Chi è un immigrato in Italia? Prevalgono leggermente le donne (52%) e provengono da quasi 200 diversi paesi del mondo. Per la metà sono cittadini di un paese europeo (30% sono comunitari), mentre un quinto viene dall’Africa e una quota poco inferiore dall’Asia. Gli americani sono circa 370mila (7,2%), per lo più cittadini latino-americani (6,9%).
La collettività più numerosa sono i romeni, seguiti da albanesi, marocchini, cinesi, ucraini. Queste prime 5 nazioni coprono la metà dell’intera popolazione straniera.

Se parliamo di immigrazione, c’è un altro fatto che non possiamo sottovalutare. Negli ultimi anni è in crescita il numero di persone che lasciano l’Italia per trasferirsi all’estero, non solo italiane (115.000 solo nel 2017, secondo l’Istat), ma anche straniere e italiane di origine straniera (ovvero diventate italiane per acquisizione della cittadinanza). Mentre i cittadini italiani di origine asiatica si trasferiscono spesso in un altro paese Ue, i nativi dell’America Latina tendono a tornare nel proprio paese d’origine.

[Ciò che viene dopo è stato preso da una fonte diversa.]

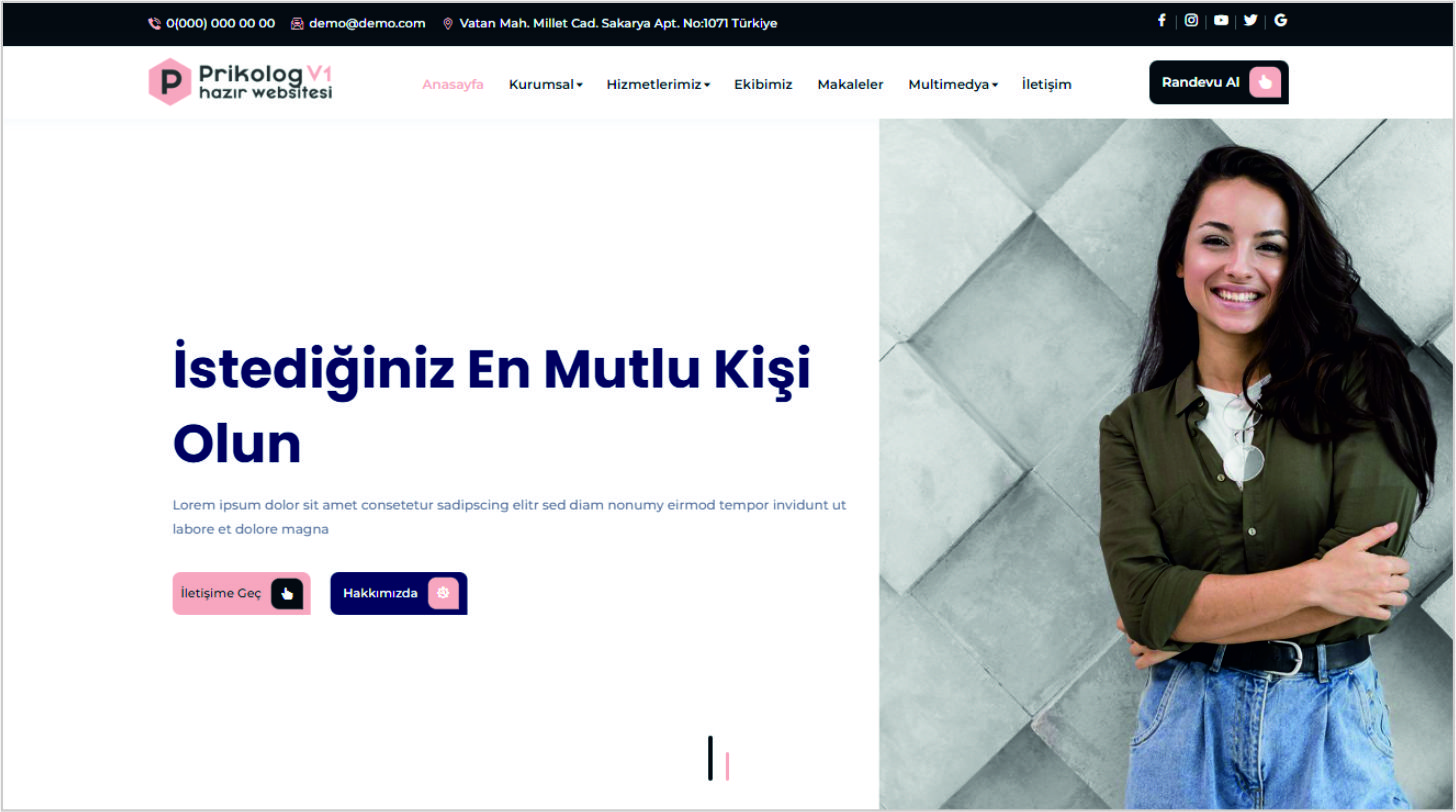Open the Twitter social icon
1456x812 pixels.
pos(1251,20)
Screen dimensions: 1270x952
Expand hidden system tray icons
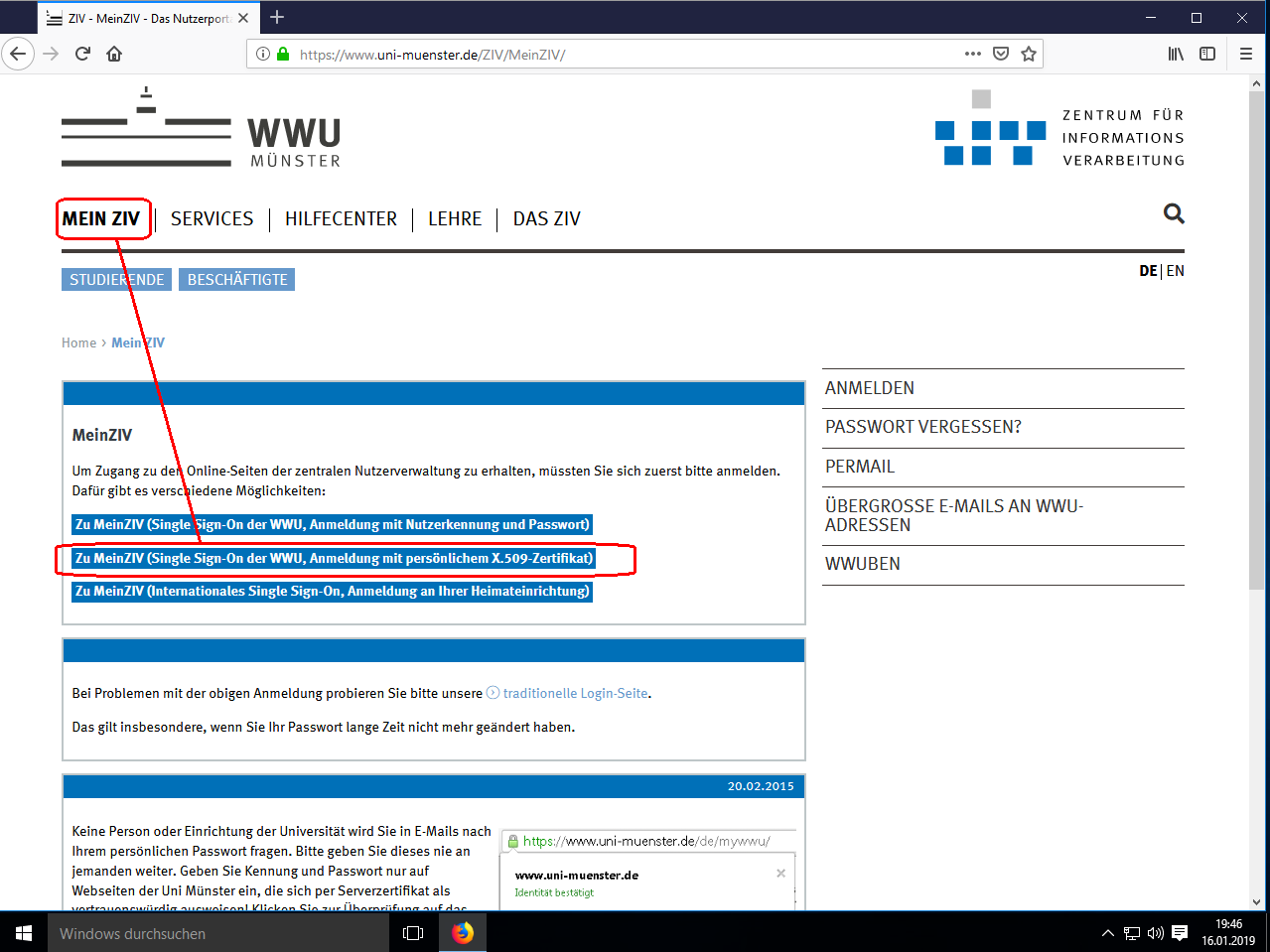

Lavoro: stranieri vs italiani

Un altro detto comune è che gli stranieri rubino il lavoro agli italiani. Questa credenza è da anni smentita dalla realtà: dei 2.423.000 occupati stranieri nel 2017 (10,5% di tutti gli occupati in Italia), i due terzi svolgono poco qualificate o operaie, siano esse nel settore dei servizi, dove i lavoratori stranieri si concentrano per oltre i due terzi, o quelli nell’industria e dell’agricoltura, dove trovano l’impiego rispettivamente nel 26% e 6% stranieri. In particolare, è straniero il 71% dei collaboratori domestici e familiari, quali la metà dei venditori ambulanti, più di un terzo dei facchini un sesto dei manovali edili e degli agricoltori.  I lavoratori immigrati restano ancora schiacciati nelle nicchie di mercato caratterizzato da impieghi pesanti, discontinui, precari, poco retribuiti, spesso stagionali.

Migrazione, fenomeno globale

La migrazione è un fenomeno globale. Secondo i dati dell’ONU, 258 milioni di persone, il 3.4% di tutti gli esseri umani del pianeta sono migranti, quindi le persone che si trovano fuori del paese in cui sono nate o residenti. In soli due anni questo numero è aumentato di 14 milioni ed è destinato ancora a crescere. L’Italia è un paese di immigrazione da 45 anni e necessita di politiche migratorie. Non si può parlare di immigrazione ancora nei termini di invasione. Non sono sicuramente gli immigrati colpevoli delle disfunzioni  dello stato.